Gichura v Home Office and another; [2008] WLR (D) 164

CA: Waller, Buxton and Smith LJJ: 20 May 2008


Once a disabled detainee had gone through the administrative stage on arrival at a detention centre the services subsequently provided came within the scope of s 19(2) of the Disability Discrimination Act 1995.

The Court of Appeal so stated when allowing the appeal of Peter Gichura, a failed Kenyan asylum seeker and wheelchair user, against a decision of District Judge Hasan in the Central London County Court on 4 June 2007. The judge allowed an application by the Home Office and Kalyx Ltd to strike out his claim under the Disability Discrimination Act 1995 relating to conditions under which he was detained at a home office detention centre and a detention centre run by Kalyx under contract. On appeal the Home Office conceded that it was arguable that the provision of certain services outlined in the claim came within s 19(2) of the 1995 Act. Kalyx alone sought to uphold the judgment.
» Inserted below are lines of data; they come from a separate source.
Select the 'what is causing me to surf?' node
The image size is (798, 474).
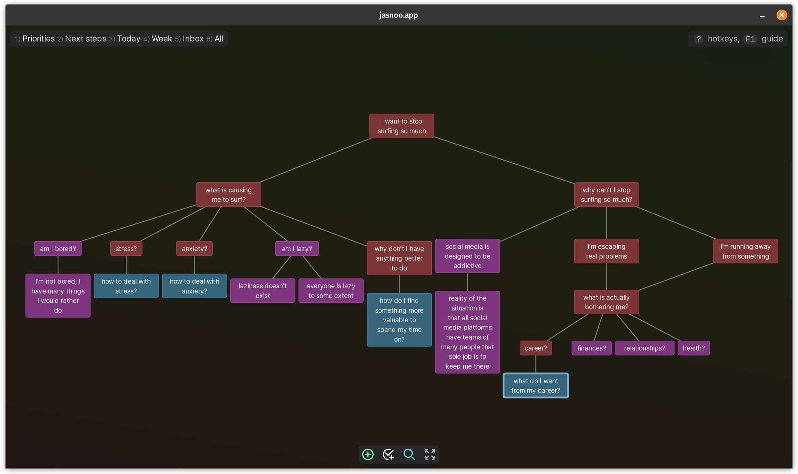(228, 195)
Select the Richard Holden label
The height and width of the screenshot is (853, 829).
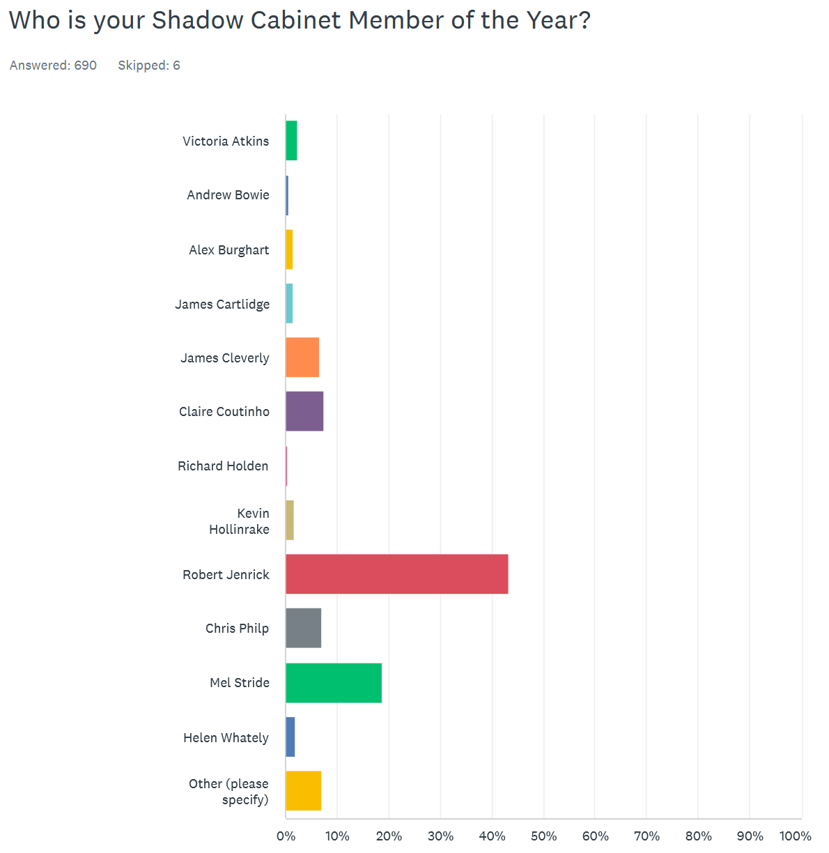(x=223, y=466)
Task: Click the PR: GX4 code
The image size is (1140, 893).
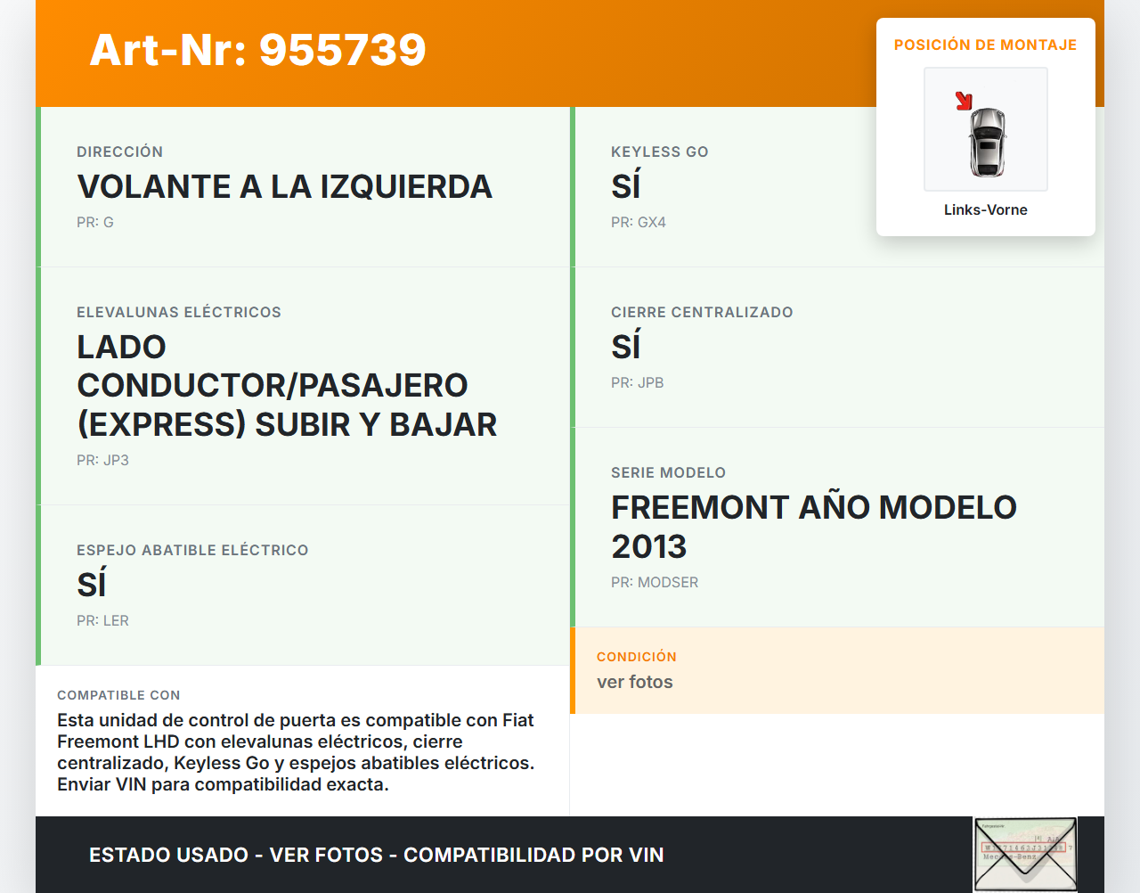Action: click(638, 222)
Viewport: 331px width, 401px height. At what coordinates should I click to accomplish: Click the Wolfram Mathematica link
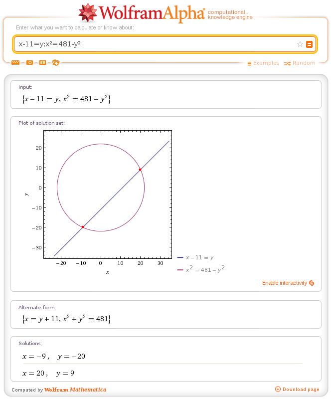[x=75, y=390]
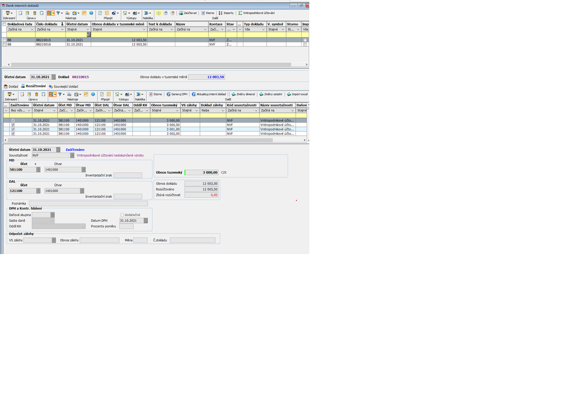
Task: Click the horizontal scrollbar of the upper grid
Action: point(153,64)
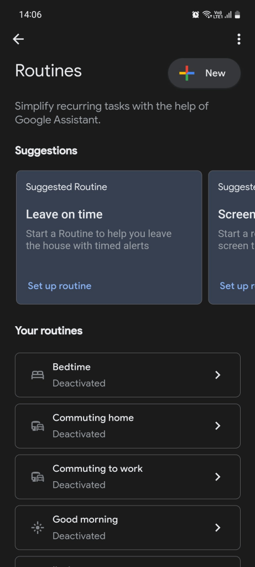Image resolution: width=255 pixels, height=567 pixels.
Task: Select the Bedtime routine title
Action: pos(71,367)
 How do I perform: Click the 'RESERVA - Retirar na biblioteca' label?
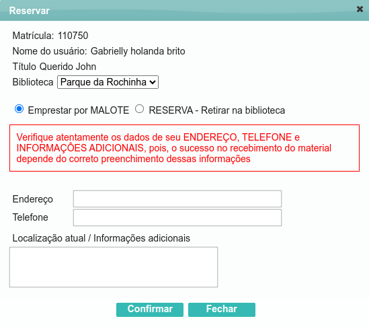[x=216, y=110]
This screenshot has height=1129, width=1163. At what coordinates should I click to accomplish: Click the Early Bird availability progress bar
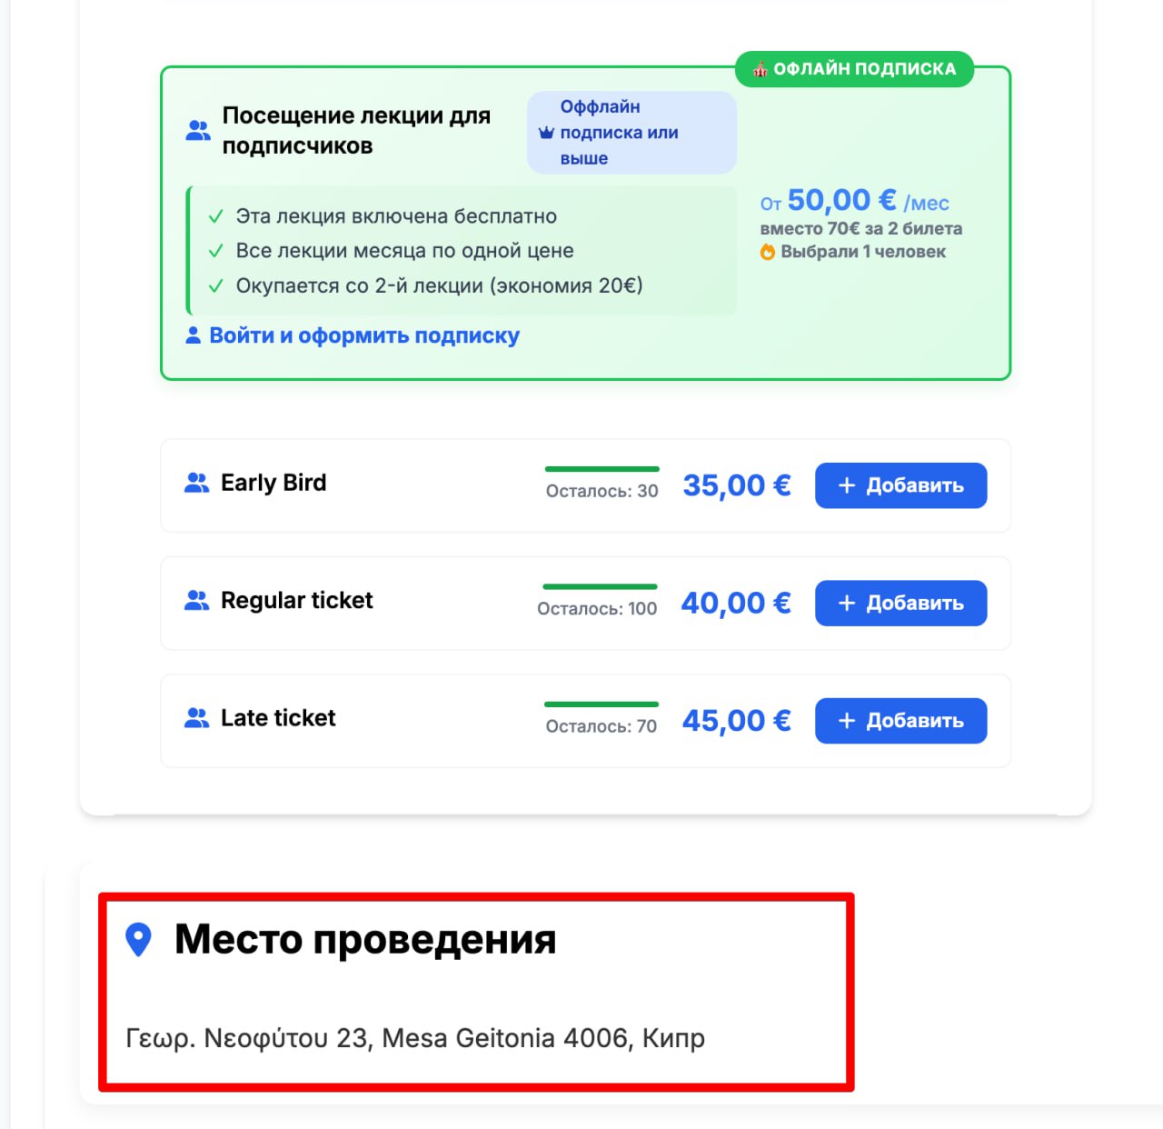pos(601,469)

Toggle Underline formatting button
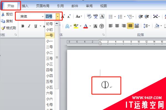point(36,26)
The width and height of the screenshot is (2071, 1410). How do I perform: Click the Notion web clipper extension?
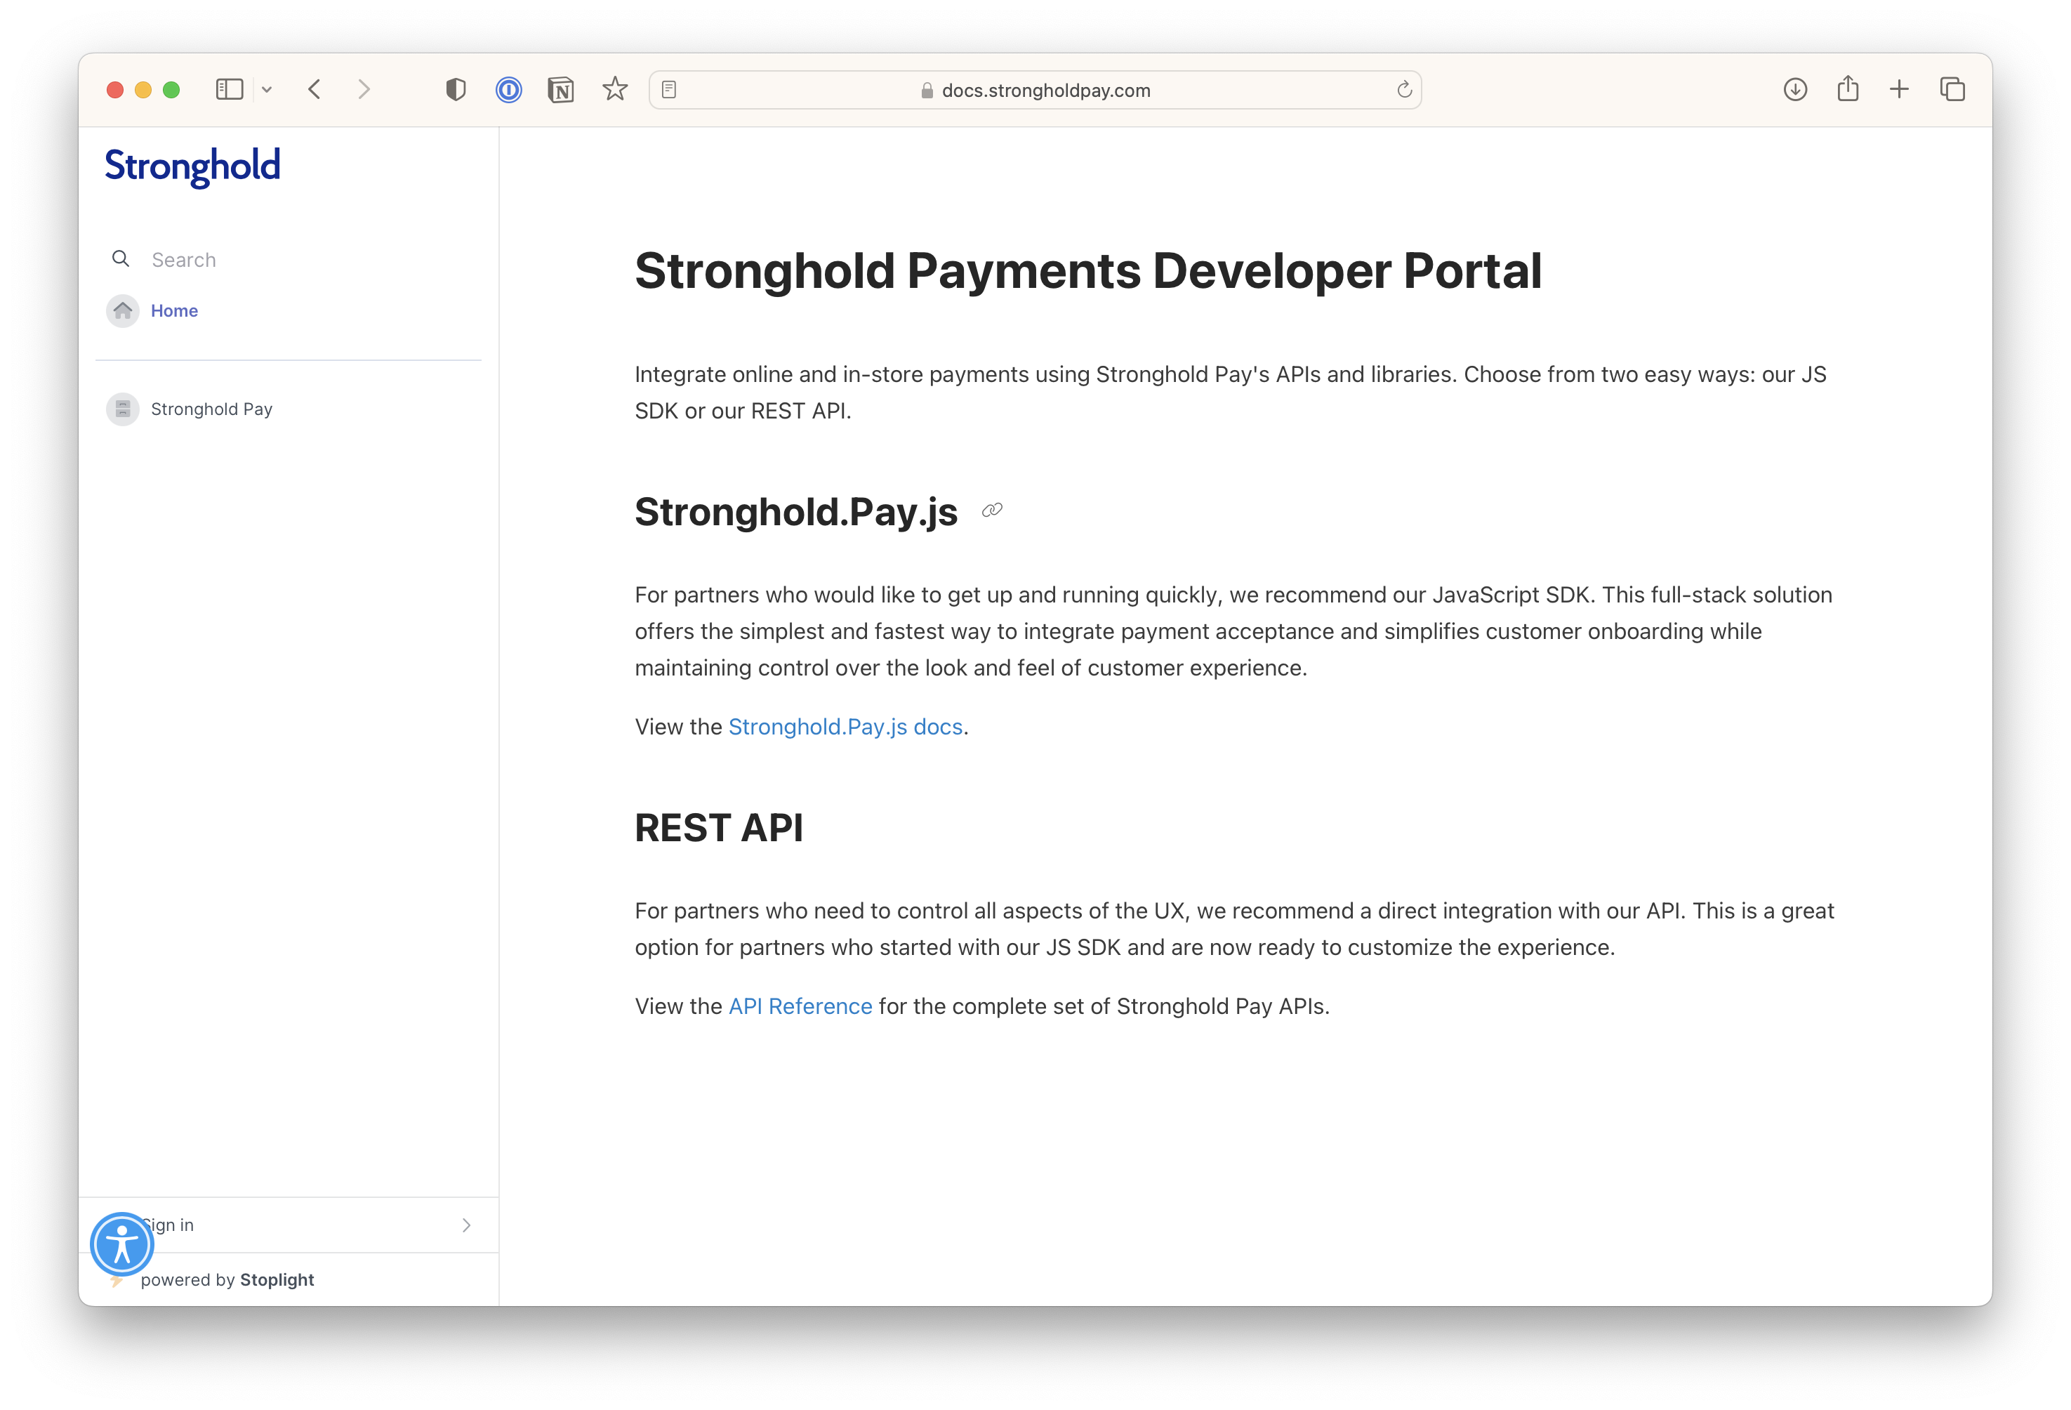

BUXTON LJ said that the judge, applying R v Entry Clearance Officer, Bombay, Ex p Amin [1983] 2 AC 818 which held that acts performed pursuant to a government function did not come within the meaning of “service”, held that what was being provided was part and parcel of a government function and did not come within s 19(2) of the 1995 Act. There was no case on point but a number of authorities showed that the courts had taken an expansive view of the application of discrimination legislation to matters done in the course of government functions: see Savjani v IRC [1981] QB 458 and Farah v Metroplitan Police [1998] QB 65. The carrying out of a public duty and the provision of a service could occur at the same time.

The broad view of what was provision of services was important. It was important that the 1995 Act did apply in circumstances where it should apply. It was not right that Parliament intended the Act not to apply to detention in detention centres or detention in police custody or in a prison. In the detention centre some functions were purely governmental, like the administrative handling on arrival, but once there a claimant like Mr Gichura was provided with services and there was no reason in the 1995 Act or the authorities to exclude those services from the ambit of the Act.

WALLER LJ and SMITH LJ agreed.



Appearances: Thomas Linden QC and Nick Armstrong (Elder Rahimi) for the claimant; Jason Beer and Lucinda Boon (the Treasury Solicitor) for the Home Office; Alison Hewitt (Davies Lavery) for Kalyx.